Extracted entries =
◆ ◆ ◆ ◆ ◆

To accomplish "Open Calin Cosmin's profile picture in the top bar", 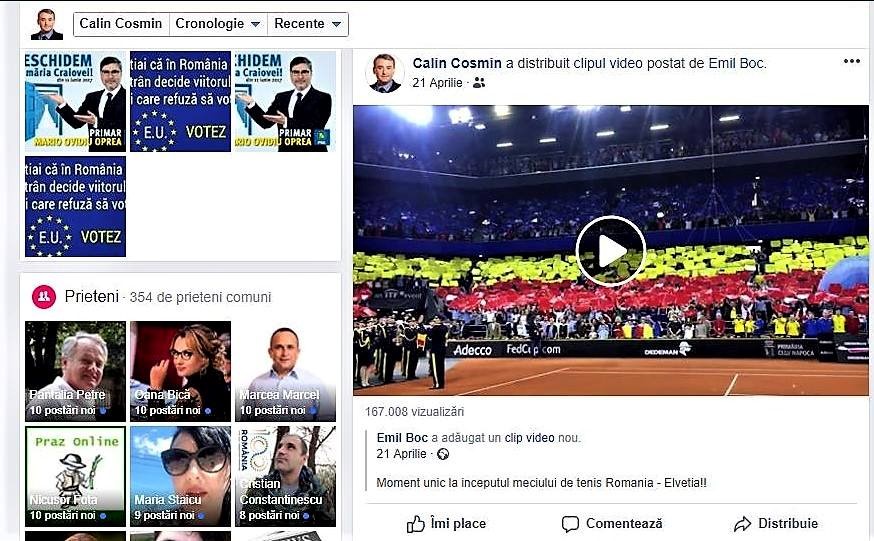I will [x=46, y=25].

◆ ◆ ◆ ◆ ◆

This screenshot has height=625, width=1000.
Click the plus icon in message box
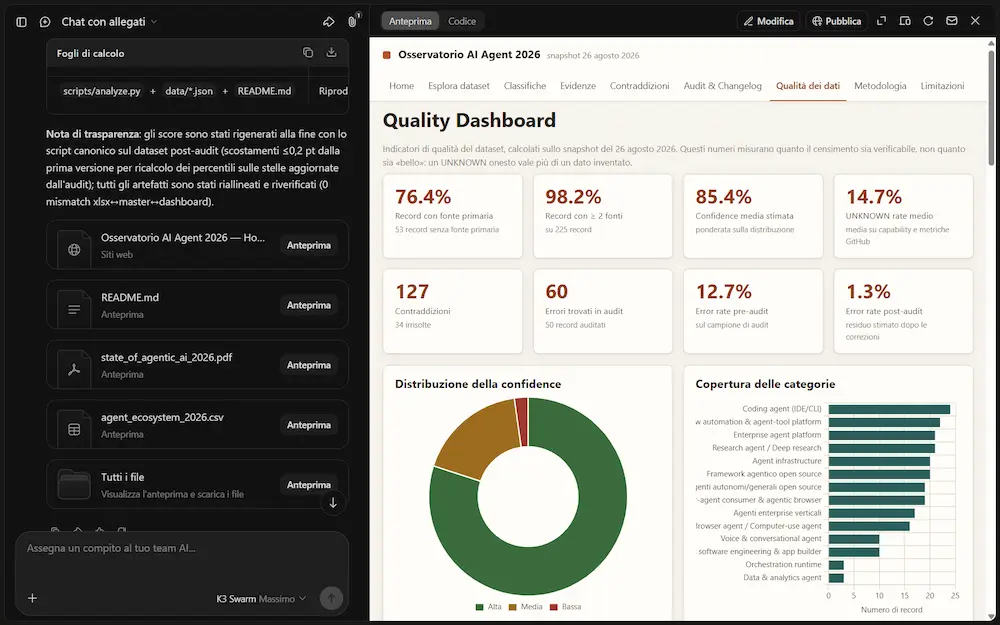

◆ ◆ ◆ ◆ ◆

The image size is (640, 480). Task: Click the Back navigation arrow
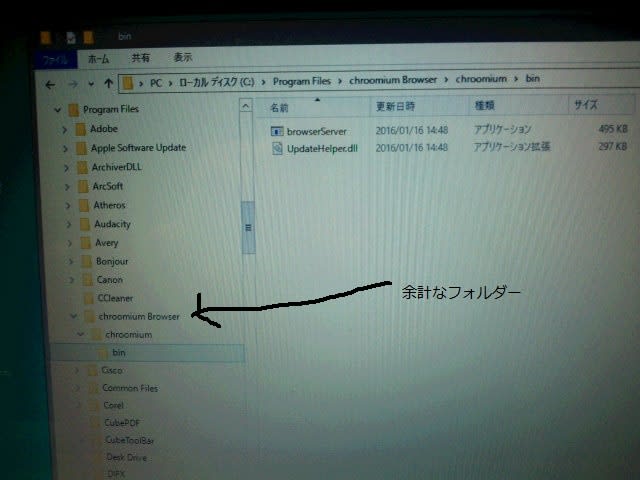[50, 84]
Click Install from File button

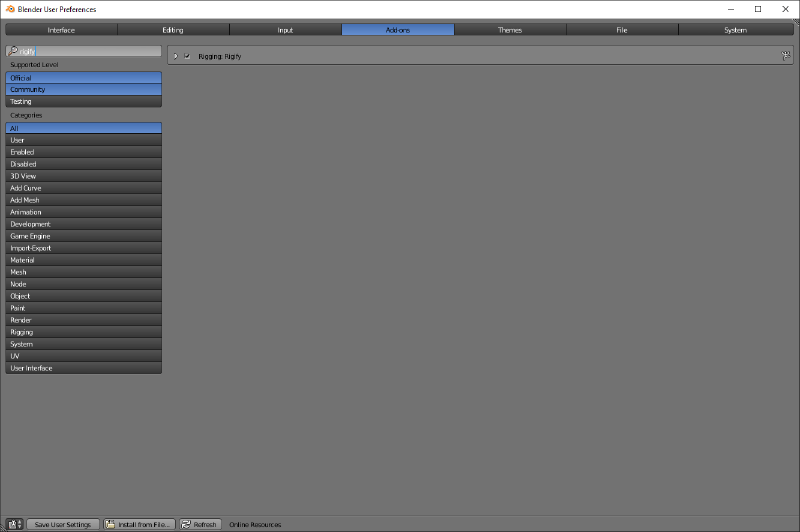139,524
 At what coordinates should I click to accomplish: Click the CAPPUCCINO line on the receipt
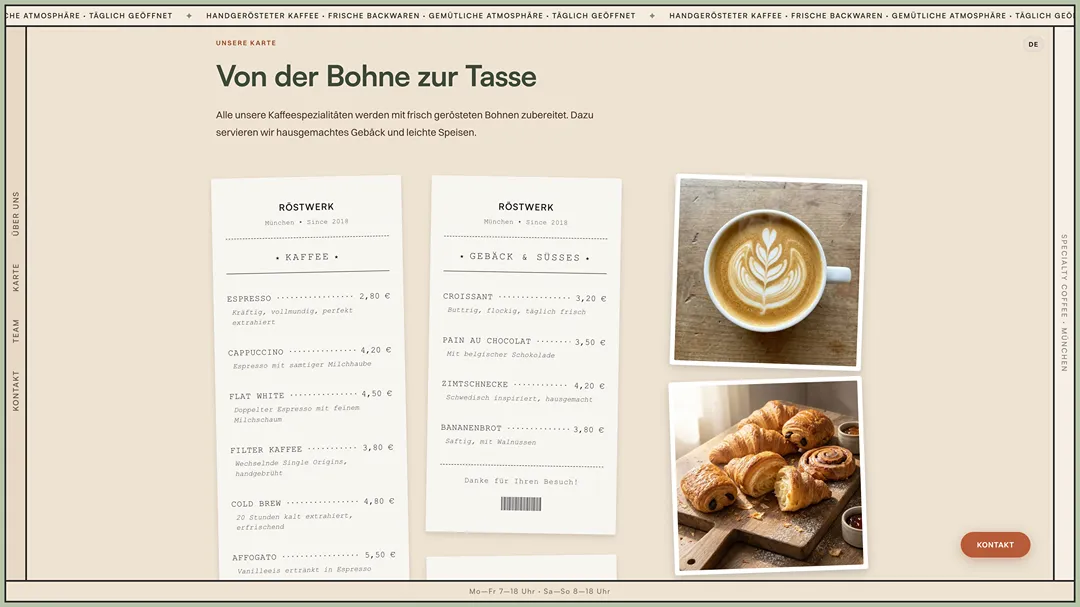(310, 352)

◆ ◆ ◆ ◆ ◆

What you are asked to do = Exactly the lines above from the one with "This screenshot has height=625, width=1000." to the one with "Click the plus icon in message box", both included, are to be quoted; leave the rest out.

Output of the task =
This screenshot has height=625, width=1000.
Click the plus icon in message box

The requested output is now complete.